Each line of the listing must be set down exactly as it stands.

(PROVIDED INFORMATION)

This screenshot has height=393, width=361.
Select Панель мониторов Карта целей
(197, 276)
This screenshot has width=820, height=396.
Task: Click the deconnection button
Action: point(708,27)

(End PROVIDED INFORMATION)

- RESULT OF THE EXERCISE
This screenshot has height=393, width=361.
Select Панель мониторов Карта целей
(197, 276)
This screenshot has width=820, height=396.
Task: Click the deconnection button
Action: point(708,27)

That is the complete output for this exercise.